TAREAS POR REALIZAR:
- A) Enumera a todas las personas que se mencionan por su nombre en el texto sobre el lugar de nacimiento de fray Gaspar de Villarroel.
- B) Según el texto sobre el lugar de nacimiento de fray Gaspar de Villarroel, ¿qué le pidió el padre Bernardo de Torres a Villarroel?
- C) Prosigue el texto sobre el lugar de nacimiento de fray Gaspar de Villarroel a partir de su última oración.

Para resolver la contradicción que habría en hacerlo nativo de Riobamba cuando el mismo fray Gaspar dice: «nací en Quito», Lizarzaburo observa con mucha habilidad que el vocablo «Quito» designaba todo el territorio del antiguo Reino, y se aplicaba indistintamente a cualquiera de las regiones que lo componían. Da a entender, por consiguiente, que cubriendo el gentilicio «quiteño» a todos los nacidos en el Quito, no pensó Villarroel en la apelación parcial de la ciudad capital sino en la general del país entero.

Pero cabe muy bien redargüir del modo siguiente: lo que le pidió el padre Bernardo de Torres a Villarroel, era que le enviase datos biográficos, es decir precisos en tal sentido y para tal objeto. De suerte que, al contestarle Villarroel: «nací en Quito» y añadir «en casa pobre, etc.», claro que se ve que al mencionar «su casa», se refirió al lugar en que ella se hallaba, casa pobre y desmantelada en ausencia del padre que de Quito salió para España.

INFORMACIÓN DADA:
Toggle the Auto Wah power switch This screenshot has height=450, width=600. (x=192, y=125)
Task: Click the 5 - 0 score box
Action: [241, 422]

...

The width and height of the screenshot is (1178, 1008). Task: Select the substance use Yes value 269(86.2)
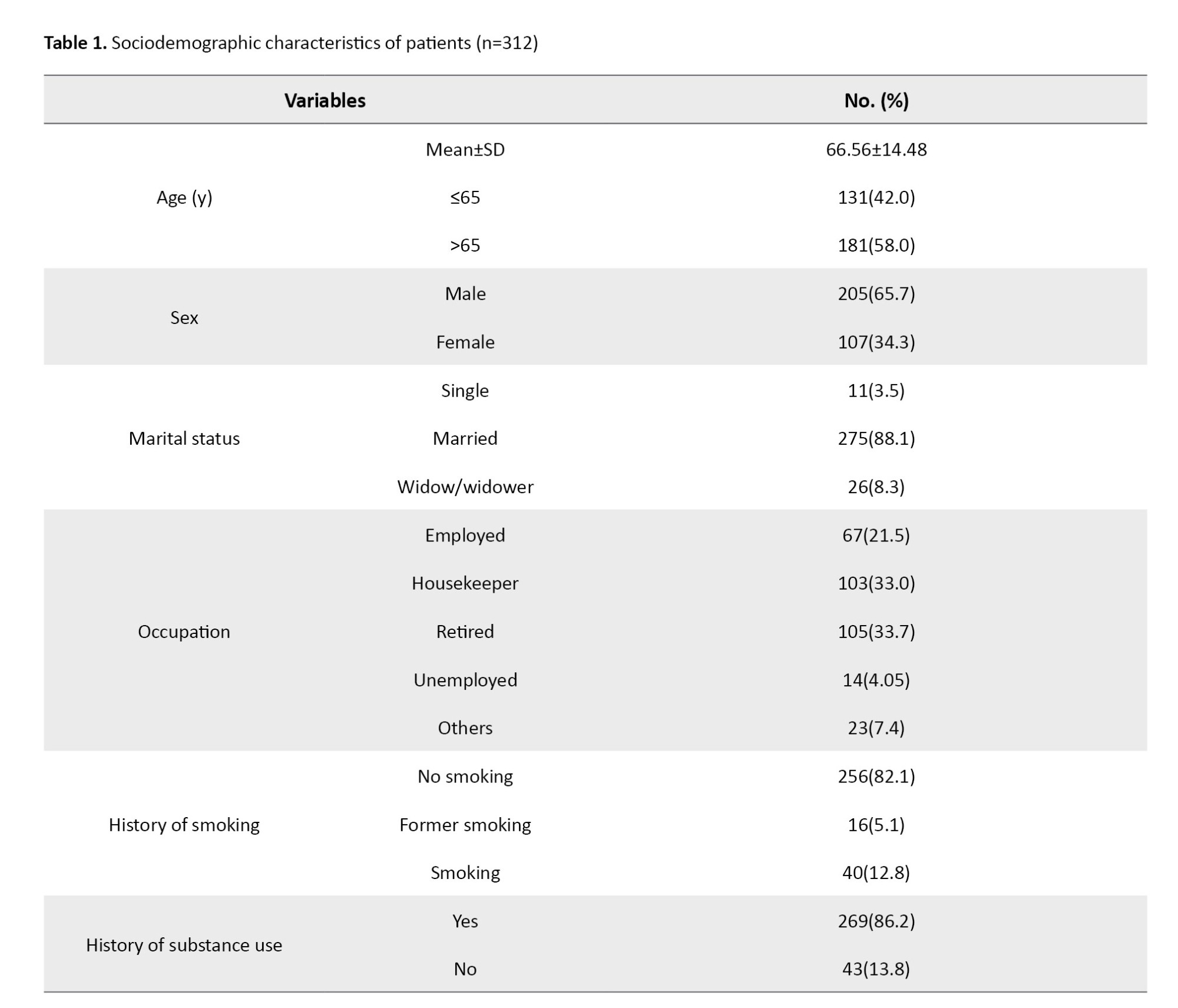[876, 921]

---

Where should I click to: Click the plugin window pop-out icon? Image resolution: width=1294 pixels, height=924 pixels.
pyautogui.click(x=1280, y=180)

RESPUESTAS POR ÍTEM:
- A) Fray Gaspar de Villarroel, Lizarzaburo y el padre Bernardo de Torres.

- B) Le pidió que le enviase datos biográficos.

- C)
Deduce Lizarzaburo que Villarroel pensó automáticamente en el país primero que en la ciudad del mismo nombre. Más natural es el proceso inverso. Tanto más que, al pensar en su cuna, si ésta hubiere sido Riobamba, la habría nombrado y habríala ubicado en el Reino; lo cual no hacía falta en el otro caso, que habría parecido redundancia decir «Quito en el Reino de Quito», pues que el nombre del Reino iba implícito en el de su conocida capital.

Que posteriormente algunos, entre otros el padre Lanteri, hayan tenido por riobambeño a Villarroel, se explica por la ambigüedad del sentido que pudo atribuirse, por extensión, a la cuna de todos los del mismo   —84→   apellido vecinos del Reino, tomando de Velasco como genérico el dato concerniente a los Villarroel de Riobamba. Con frecuencia se repite lo ya repetido sin acudir a la fuente primera.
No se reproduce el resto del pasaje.